- **Exercise task**:
Give each line of the listing below as a row in a Markdown table with the columns "No." and "Text," numbering the rows and skipping blank lines. Don't include the pictures in your table.

- **Items from a data source**:
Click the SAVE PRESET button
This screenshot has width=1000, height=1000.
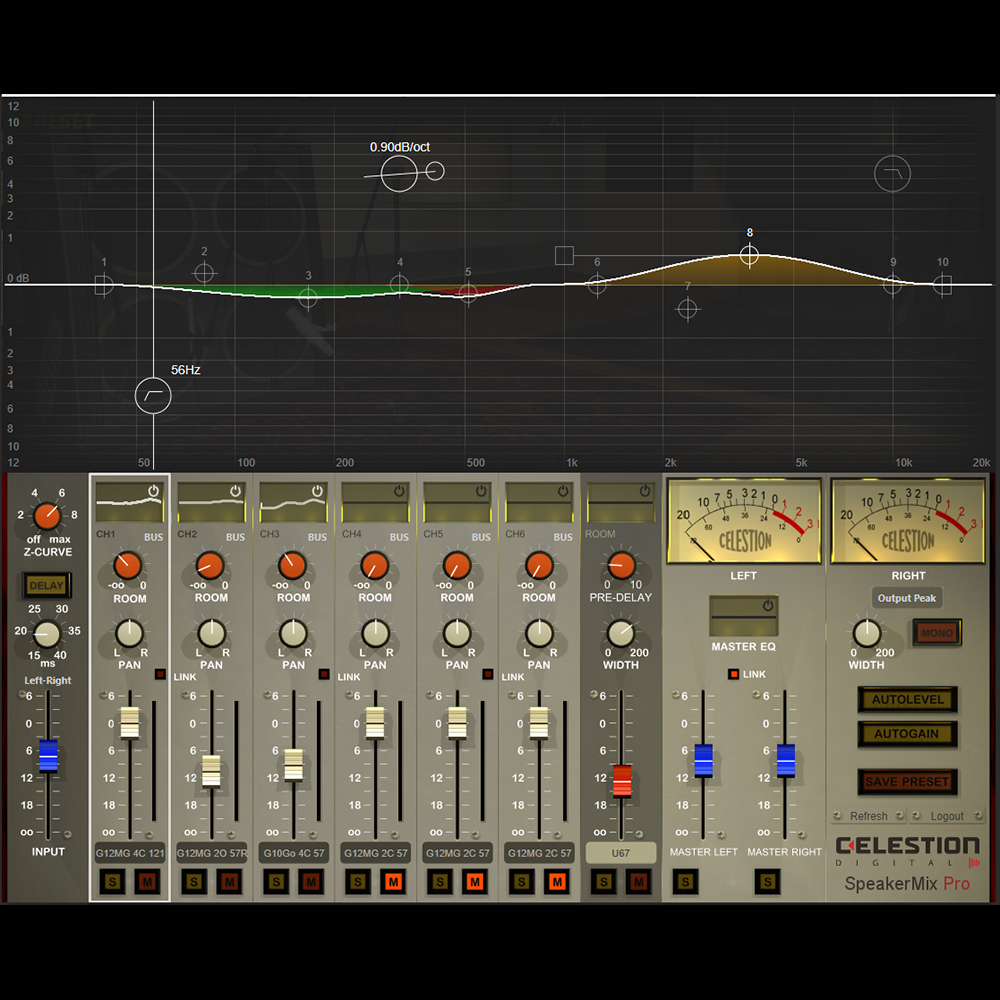(x=907, y=781)
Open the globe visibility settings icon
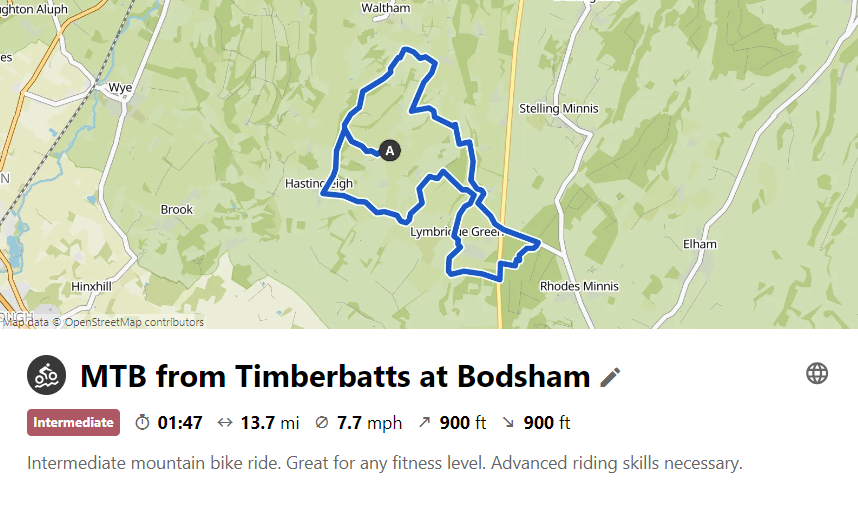 [x=817, y=374]
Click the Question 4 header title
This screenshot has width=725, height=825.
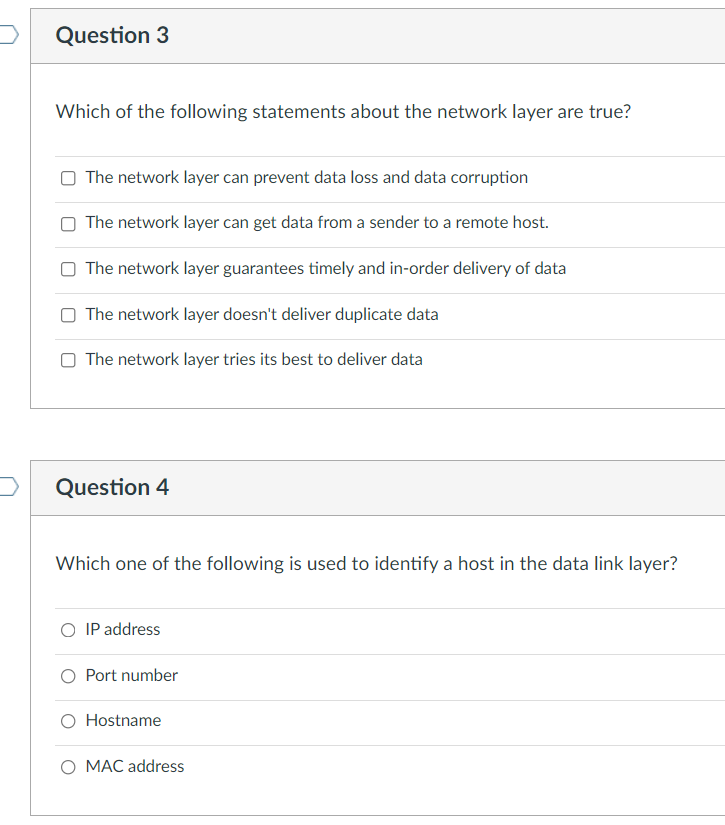coord(112,487)
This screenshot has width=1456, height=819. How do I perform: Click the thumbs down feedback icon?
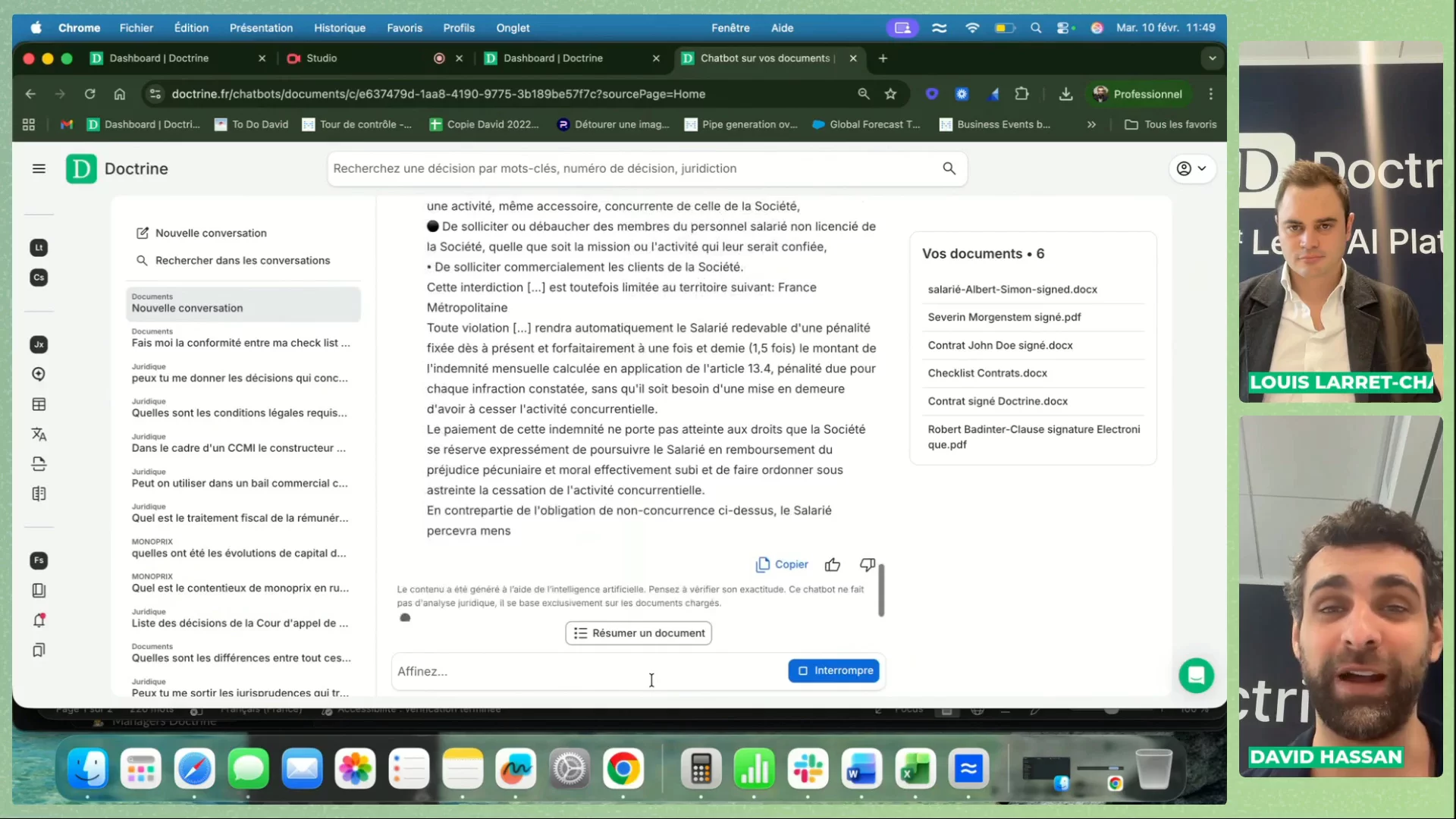click(x=868, y=565)
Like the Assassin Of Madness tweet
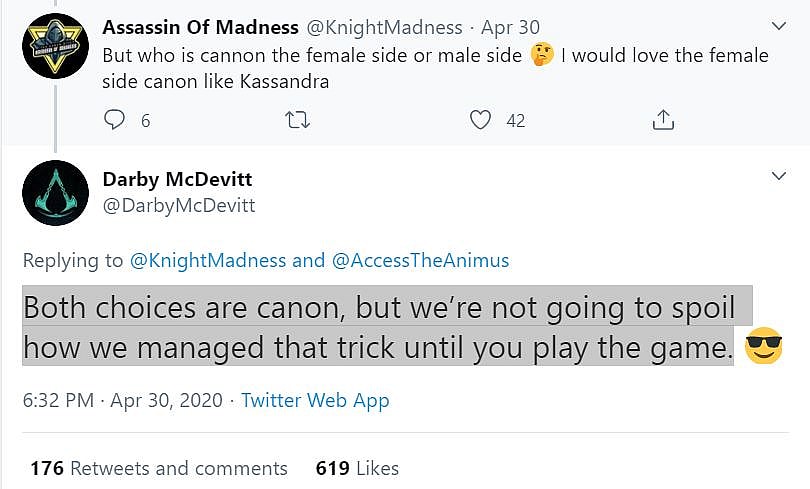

- **Output**:
| No. | Text |
|---|---|
| 1 | Click the SAVE PRESET button |
| 2 | This screenshot has width=1000, height=1000. |
| 3 | (x=907, y=781) |
| 4 | Open the globe visibility settings icon |
| 5 |  [x=817, y=374] |
| 6 | Click the Question 4 header title |
| 7 | This screenshot has width=725, height=825. |
| 8 | coord(112,487) |
| 9 | This screenshot has width=1456, height=819. How do I perform: Click the thumbs down feedback icon? |
| 10 | click(x=868, y=565) |
| 11 | Like the Assassin Of Madness tweet |